THE GEOLOGICAL SOCIETY OF WASHINGTON

1162ND MEETING

March 11, 1987

     You will recall that four weeks ago tonight, the 1161st meeting of the Society was called to order by President Fiske at precisely 8:00 PM, catching everyone by surprise.  However, the audience rose to the challenge, and was fully seated and ready for business at 8:01.  In stock-car racing jargon this nimble bunch had an elapsed time of just one minute from beer keg to business agenda.  At the last meeting, the 1162nd, our president overcompensated and called the meeting to order at 7:59 and 30 seconds, really bending the cool of some of our more seasoned socializers.  Amid much grumbling, griping, and last-minute groping for enough liquid sustenance to carry themselves through the opening moments of the meeting, our group again settled down at 8:01, a remarkably consistent performance.  Let this be a lesson to our leader, that to prematurely withdraw warm and cuddly geologists from their source of suds, can reduce these guys to a bawdy rabble.  It's OK folks, the spell is broken.

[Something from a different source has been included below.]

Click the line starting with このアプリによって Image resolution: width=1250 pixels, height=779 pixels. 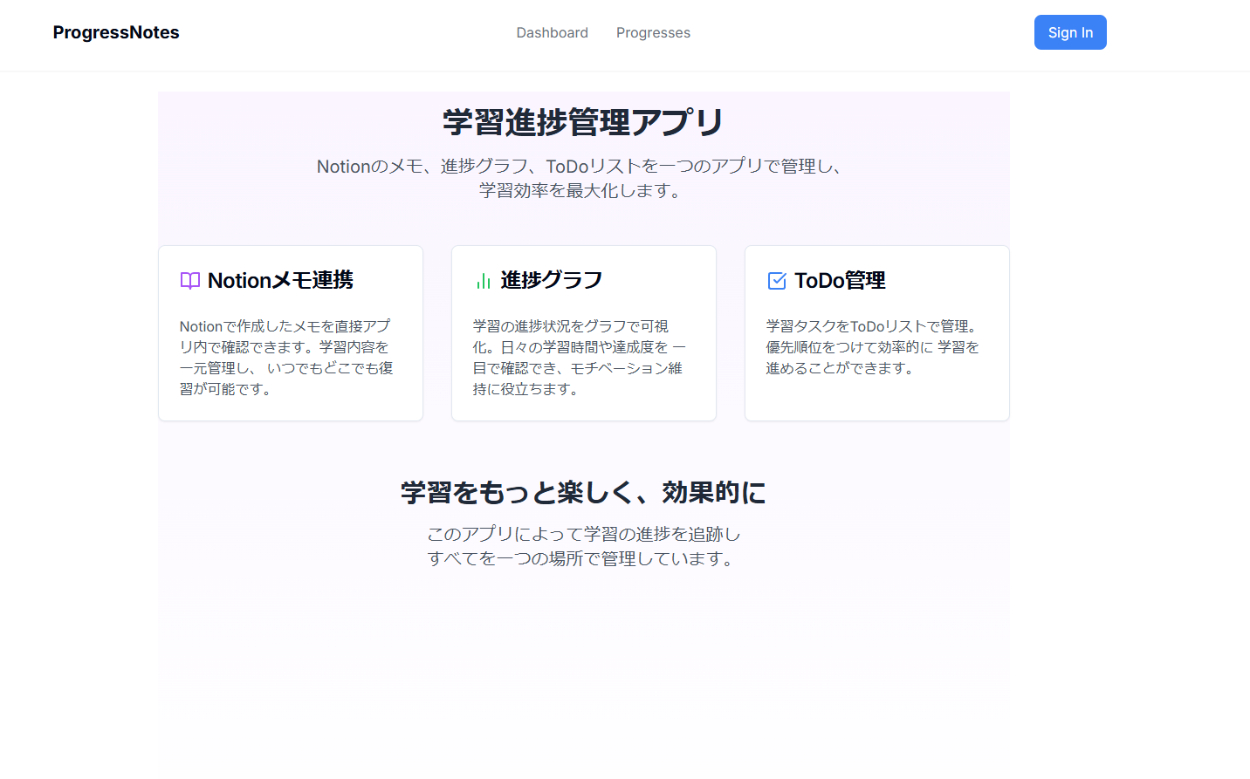(x=583, y=534)
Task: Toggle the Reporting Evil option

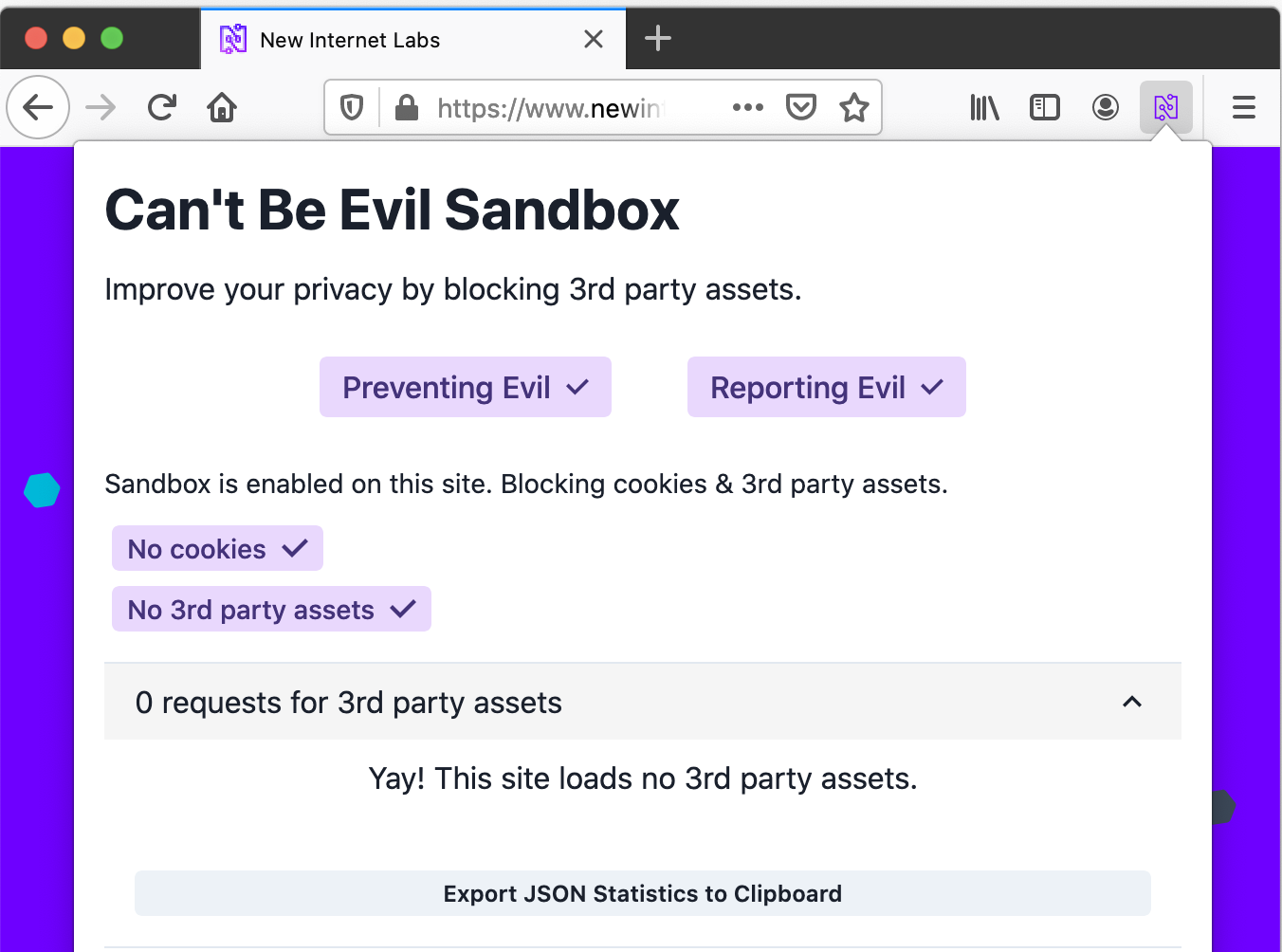Action: (x=827, y=387)
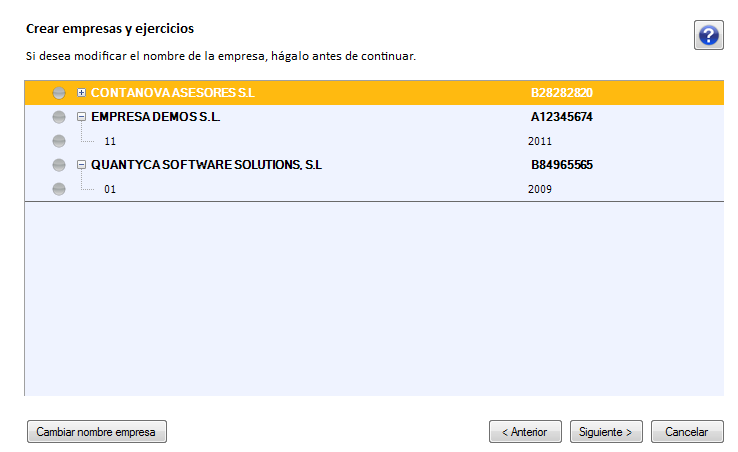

     The minutes of the previous meeting were read and corrected.  Four visitors were present and duly applauded:  Ishio Moriya, Japan: Mike Koska, University of Michigan: John Perso, __??__; and Robert Lowell, NSE.  I still don't know what that (NSE) stands for.  The names of two newly elected members were read:  Kevin Howard, USGS; and David Hawkins, The George Washington University.  There being no announcements - not even one more plea for science fair judges - we proceeded directly to the regular program.  The evening's fare sandwiched an innocent oceanographer between two theoretical petrologists, each armed with a PC.  Armed, and loaded, as it turns out.

     For the first talk of the evening, Ralph Haugerud spoke on "Cooling history of the Nason block, Baja, British Columbia."  Haugerud explained the title by telling us that his area is not in British Columbia at all, but south of there, like Baja is south of California.  The paleopoles in this mountain wilderness are displaced and discordant.  To explain why, our speaker offered two possibilities.  Either these paleopoles were tilted in place, rotating as they were tipped, or, the entire region has moved northward since the Cretaceous, in which case they could have come from as away far as Baja, California, along a transform fault.

     To decide which was which, Haugerud chose the Nason block because it was a good place to do PT work on aluminous rocks.  Ages on hornblendes are concordant locally, but in running 40 miles across the block, muscovites are younger along a line to the east.  Various plutons pierce the quiet solitude of this place, perhaps upsetting and resetting some clocks in the rocks.  Varying degrees of metamorphism tend to cloud the regional history even more, but in an elegant synthesis direct from his PC, Haugerud showed us what he thinks happened.  An analysis of 21 argon dates indicates the younger ages to the east are produced by release of strain, not by reheating.  If the igneous hornblendes date an initial rapid crystallization of the pluton, then the lower temperature micas could be recording a later cooling event, which was slower.  The younger K-Ar dates to the east can then be explained by an unroofing event in the Cretaceous, followed by tilting up to the NE in the Eocene.  The alternative is to assume the discordant mica dates are from atmospheric argon contaminating the sample, which isn't half as much fun.  Haugerud says that tilting the Nason block isn't enough to give us the discordance we see, so there must have been some transport, too, even if it wasn't from as far as Baja.  I still think that stripping off the overlying rocks is an a-peeling solution.  Questions by two others who have PCs; Brooks Hanson and E-an Zen.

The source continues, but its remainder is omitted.